What also stood out to me was the way June had to negotiate the changing relationship she had with her sister Greta. As a younger sister, I could understand how her relationship to her older sibling started to shift as the high school world of parties and drinking and boyfriends and secrets and lies started to intrude on her previously magical world of being a sister. June wishes she could go out into the woods and live in medieval times. At one point she tells another character why: “people didn’t know everything then. There were things people had never seen before. Places nobody had ever been. You could make up a story and people would believe it…also maybe it seems like it would be okay not to be perfect. Nobody was perfect back then. Just about everyone was defective, and most people had no choice except to stay that way.” This book does an amazing job of capturing how it felt to be on the cusp of adulthood and to not understand how or why the adult world works the way it does. It allows June to be a little naive and for us to forgive her for that very naiveté.

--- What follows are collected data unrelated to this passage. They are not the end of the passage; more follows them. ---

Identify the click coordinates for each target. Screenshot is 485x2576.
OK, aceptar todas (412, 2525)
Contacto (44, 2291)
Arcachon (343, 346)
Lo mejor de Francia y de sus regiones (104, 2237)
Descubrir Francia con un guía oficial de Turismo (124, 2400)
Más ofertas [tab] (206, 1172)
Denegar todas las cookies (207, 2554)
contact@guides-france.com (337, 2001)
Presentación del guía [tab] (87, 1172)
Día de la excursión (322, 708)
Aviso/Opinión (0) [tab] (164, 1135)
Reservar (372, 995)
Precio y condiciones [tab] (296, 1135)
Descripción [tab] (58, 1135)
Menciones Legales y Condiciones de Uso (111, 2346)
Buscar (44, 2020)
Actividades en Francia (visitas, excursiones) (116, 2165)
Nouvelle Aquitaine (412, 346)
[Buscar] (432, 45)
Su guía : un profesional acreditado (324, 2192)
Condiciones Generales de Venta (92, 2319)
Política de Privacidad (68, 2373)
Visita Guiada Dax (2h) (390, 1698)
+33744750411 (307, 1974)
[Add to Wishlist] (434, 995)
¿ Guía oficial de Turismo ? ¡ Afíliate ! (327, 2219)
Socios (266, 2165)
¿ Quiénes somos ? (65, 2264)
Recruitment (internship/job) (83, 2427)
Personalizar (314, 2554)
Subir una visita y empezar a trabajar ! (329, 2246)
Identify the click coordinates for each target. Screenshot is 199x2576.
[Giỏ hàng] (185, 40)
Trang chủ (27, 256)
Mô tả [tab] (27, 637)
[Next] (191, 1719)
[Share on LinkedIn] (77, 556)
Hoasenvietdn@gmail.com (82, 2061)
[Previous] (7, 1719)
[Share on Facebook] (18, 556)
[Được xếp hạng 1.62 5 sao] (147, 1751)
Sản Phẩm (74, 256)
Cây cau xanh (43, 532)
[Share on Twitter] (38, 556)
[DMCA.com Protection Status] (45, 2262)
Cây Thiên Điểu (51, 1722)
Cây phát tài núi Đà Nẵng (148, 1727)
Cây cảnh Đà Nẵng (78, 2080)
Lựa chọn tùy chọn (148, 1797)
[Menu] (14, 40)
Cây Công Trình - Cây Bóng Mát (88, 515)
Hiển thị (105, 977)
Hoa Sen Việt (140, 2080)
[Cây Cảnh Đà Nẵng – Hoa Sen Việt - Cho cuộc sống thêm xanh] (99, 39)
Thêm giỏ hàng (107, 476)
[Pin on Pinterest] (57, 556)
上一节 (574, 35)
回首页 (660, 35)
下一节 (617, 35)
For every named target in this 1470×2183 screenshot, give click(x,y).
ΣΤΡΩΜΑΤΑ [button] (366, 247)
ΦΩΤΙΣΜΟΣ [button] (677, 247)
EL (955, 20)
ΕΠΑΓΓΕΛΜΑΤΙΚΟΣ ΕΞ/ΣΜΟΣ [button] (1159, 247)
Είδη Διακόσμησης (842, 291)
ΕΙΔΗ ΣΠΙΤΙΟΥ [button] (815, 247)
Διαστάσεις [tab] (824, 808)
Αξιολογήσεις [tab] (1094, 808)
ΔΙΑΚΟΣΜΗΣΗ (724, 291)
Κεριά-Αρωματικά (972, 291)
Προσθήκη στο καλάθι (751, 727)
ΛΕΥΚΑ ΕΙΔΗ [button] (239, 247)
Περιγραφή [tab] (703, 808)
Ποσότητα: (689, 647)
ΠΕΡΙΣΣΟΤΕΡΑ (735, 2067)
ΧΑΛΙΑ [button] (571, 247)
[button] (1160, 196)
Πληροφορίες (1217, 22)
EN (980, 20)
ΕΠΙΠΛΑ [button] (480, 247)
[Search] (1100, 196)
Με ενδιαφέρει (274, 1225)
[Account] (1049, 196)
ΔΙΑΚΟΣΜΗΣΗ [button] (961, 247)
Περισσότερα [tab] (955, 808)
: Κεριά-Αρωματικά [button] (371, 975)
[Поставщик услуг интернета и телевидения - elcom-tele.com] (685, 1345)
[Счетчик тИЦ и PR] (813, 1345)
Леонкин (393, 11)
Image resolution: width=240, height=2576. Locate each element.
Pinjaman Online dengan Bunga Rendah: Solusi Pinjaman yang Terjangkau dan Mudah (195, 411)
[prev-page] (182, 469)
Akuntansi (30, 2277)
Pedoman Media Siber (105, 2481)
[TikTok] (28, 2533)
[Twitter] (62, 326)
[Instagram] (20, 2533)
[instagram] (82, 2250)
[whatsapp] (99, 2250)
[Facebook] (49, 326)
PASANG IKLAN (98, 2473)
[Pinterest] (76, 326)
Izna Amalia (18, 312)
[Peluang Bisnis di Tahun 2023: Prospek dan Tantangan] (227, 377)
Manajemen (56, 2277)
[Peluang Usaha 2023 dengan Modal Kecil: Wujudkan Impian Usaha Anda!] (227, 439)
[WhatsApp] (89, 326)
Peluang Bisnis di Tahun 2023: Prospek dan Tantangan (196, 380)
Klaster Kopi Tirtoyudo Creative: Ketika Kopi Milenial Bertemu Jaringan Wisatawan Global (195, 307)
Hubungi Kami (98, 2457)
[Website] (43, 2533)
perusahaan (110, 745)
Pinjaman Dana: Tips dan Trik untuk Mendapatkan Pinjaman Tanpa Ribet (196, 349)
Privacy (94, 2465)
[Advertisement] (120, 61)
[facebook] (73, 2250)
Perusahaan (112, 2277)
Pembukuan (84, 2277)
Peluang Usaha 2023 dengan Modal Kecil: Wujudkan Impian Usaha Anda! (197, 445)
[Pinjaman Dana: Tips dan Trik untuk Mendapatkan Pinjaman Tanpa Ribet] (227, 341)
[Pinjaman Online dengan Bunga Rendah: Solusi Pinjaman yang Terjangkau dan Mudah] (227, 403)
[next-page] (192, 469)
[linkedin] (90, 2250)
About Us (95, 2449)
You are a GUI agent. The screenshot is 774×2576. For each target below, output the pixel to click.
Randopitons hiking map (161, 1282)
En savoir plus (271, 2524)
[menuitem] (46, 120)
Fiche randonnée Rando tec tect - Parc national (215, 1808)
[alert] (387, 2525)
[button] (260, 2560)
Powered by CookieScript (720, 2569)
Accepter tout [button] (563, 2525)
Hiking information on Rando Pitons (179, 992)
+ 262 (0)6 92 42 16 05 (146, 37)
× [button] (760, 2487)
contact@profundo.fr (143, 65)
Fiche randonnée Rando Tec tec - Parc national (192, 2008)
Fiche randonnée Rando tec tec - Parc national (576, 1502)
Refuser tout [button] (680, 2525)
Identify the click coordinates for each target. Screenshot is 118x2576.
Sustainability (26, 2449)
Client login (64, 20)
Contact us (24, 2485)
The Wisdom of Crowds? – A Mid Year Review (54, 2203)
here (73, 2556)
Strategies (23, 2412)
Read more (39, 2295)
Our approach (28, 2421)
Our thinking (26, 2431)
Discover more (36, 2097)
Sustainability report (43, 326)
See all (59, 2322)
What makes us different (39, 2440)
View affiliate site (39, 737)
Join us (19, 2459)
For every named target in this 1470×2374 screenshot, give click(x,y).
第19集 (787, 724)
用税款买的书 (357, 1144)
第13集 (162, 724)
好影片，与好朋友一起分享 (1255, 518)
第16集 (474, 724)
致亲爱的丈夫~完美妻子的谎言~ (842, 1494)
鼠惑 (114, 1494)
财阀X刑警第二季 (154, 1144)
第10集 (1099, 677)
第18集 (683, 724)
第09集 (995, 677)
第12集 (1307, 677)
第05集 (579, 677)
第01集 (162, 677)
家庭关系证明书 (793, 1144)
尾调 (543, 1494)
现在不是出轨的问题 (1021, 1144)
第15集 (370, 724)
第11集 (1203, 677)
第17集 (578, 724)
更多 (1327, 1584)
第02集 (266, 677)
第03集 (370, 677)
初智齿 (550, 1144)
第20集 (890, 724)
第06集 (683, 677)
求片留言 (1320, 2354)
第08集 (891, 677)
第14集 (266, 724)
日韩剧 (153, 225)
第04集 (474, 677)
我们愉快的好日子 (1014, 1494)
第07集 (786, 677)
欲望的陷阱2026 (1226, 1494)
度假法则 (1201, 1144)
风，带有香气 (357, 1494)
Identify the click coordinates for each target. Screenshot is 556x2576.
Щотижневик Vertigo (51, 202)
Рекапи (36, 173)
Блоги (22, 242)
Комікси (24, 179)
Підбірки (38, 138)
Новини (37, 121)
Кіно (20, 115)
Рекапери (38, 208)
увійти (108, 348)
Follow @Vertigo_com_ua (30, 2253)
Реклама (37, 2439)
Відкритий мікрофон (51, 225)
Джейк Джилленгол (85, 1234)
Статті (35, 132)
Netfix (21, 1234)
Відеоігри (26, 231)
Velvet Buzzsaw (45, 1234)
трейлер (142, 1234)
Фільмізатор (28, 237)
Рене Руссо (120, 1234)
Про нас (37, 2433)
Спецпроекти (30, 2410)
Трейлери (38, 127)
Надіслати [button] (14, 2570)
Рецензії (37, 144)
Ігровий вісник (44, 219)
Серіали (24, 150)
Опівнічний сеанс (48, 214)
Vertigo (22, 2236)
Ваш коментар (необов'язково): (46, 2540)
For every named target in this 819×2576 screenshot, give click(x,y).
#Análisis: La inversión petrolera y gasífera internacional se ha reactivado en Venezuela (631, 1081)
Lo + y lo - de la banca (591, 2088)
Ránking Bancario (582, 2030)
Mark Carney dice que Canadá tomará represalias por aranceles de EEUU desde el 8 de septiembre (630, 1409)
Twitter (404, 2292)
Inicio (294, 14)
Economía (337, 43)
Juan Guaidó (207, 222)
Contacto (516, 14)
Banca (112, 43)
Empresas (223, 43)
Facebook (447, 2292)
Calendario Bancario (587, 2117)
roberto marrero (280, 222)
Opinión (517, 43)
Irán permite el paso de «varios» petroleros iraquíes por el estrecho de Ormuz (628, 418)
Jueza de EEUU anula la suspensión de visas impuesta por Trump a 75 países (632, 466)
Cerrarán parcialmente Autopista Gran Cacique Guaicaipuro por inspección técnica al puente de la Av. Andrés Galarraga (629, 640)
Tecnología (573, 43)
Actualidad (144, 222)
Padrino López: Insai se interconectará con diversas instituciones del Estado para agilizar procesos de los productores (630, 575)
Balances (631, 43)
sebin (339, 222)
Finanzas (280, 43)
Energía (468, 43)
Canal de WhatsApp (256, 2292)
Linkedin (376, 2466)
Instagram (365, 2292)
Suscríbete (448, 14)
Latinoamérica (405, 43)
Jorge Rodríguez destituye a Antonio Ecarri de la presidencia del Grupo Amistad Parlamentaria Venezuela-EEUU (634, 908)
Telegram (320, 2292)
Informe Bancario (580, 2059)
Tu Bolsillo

I highly recommend this book–it is a fast read but it has some powerful observations about life, relationships, love, and loss. I can assure you, you’ll definitely stay up late to finish reading it.
Posted by Kate, VP Secondary

PS If you haven’t seen Dallas Buyers Club yet, that would be an interesting movie to watch after reading this book to consider the climate of the times in terms of the government allowing access to AZT for those who contracted AIDs during this time period.